Good news to end another year, with NAFTA and global markets all in great shape.
Another year is almost over, and with it comes good news to round it out. Looking at the global picture, we’re seeing continued solid gains in October, with vehicle sales rising five percent year over year. And on top of that, we finished November with record sales in all three of the NAFTA countries.
China posted another double-digit increase in October, but what I think is even more important is that employment and overall economic activity gained momentum across most Asian countries. That’s an indication that the global economy is gradually improving.

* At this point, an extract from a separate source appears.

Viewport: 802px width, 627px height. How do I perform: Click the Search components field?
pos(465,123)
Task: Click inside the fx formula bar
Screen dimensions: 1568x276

Here at home, we saw double-digit gains in November in Canada and Mexico. While the rise wasn’t as high in the United States, sales there still exceeded expectations, and they were at a level that suggests we’ll see another record year by the end of 2016. A lot of people were saying we’d seen the peak in the U.S. and it was likely to drop this year, but the economy south of the border is staying strong.

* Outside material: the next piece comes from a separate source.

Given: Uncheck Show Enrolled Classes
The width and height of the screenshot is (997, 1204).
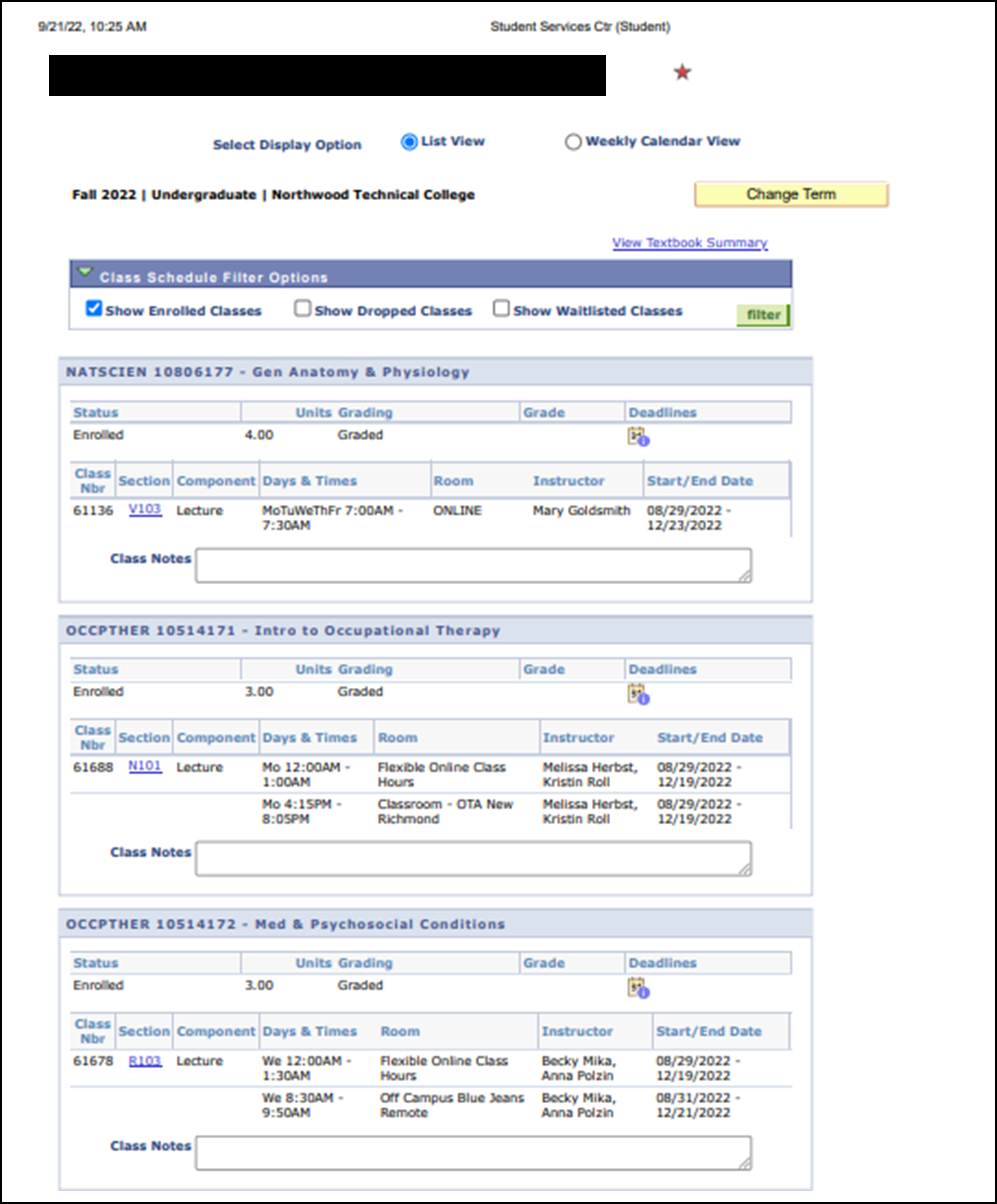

Production schedules are up
When sales rise, so does production. The industry has raised its North American production schedule to a three percent yearover- year gain for the opening months of 2017. That’s a significant acceleration from just a one percent advance in all of 2016.
We have seen a couple of things crop up in the U.S. market recently. The level of repossessions there has increased slightly, and there have been some media stories about how subprime auto delinquencies are up as well.
However, when we took a look at auto financing trends in the U.S., we found that the proportion of both new and used vehicles currently financed is at record highs. Back in 2012, about 60 percent of vehicles were financed, whereas now, it’s about two-thirds of all new and used vehicles. This is important because we can expect the number of delinquencies to go up as the number of finance contracts increases.
When you look at the overall auto loans and repossessions relative to the share of vehicles overall, it’s not increasing. If we hadn’t seen the number of financed vehicles rise, we wouldn’t have seen the level of repossessions go up, and so this is not something we’re concerned about.
Few worries over delinquencies
We have also heard people comparing that rise in subprime loan delinquency to what happened with the U.S. housing market a decade ago. However, it’s important to understand that current auto loans only represent about nine percent of overall U.S. household debt. When the housing market peaked, mortgages made up 74 percent of overall debt. That’s why we had the problem that we did, and this is clearly a very different environment. And finally, when you look at auto loans, the subprime ones only account for about 2.5 percent of overall household debt. That’s not significant enough to create problems in the overall debt portfolio.
The good news in Canada is that when you look at auto loan delinquency rates in this country, they have been going down in recent quarters. We had seen an increase from about the middle of 2014 through late 2015, most of it centered in Alberta. However, that has now reversed, which is indicative of improving household conditions overall. That’s important to dealers and to bankers, because it’s telling you the system remains healthy and we’re not seeing any deterioration in economic strength.
The shift to buying new
American buyers are now shifting their focus to new vehicles, which are increasingly financed. Prior to the global economic downturn, used vehicles accounted for 73 percent of overall purchases in the U.S., and during the recession of 2008-2009, they rose to a peak of 77 percent share. But the share of preowned models has fallen to less than 70 percent of overall volumes during the past two years, primarily due to improved credit availability.
Of course there’s still the question of what will happen when President-elect Donald Trump takes the reins in Washington. While anything can happen, some of the people Trump has picked for key economic portfolios do believe in trade, which suggests that NAFTA won’t be scrapped. In one of his first interviews, the nominee for Secretary of Commerce suggested that tariffs against Mexico are a last resort rather than something you start with, so it’s obviously a positive sign. It also looks like the TPP will not go ahead. Obama said that he had hoped to pass it before he left office, but support for that has dwindled, and Trump commented that it’s dead. We’ll have to wait and see until the actual policies are put into place.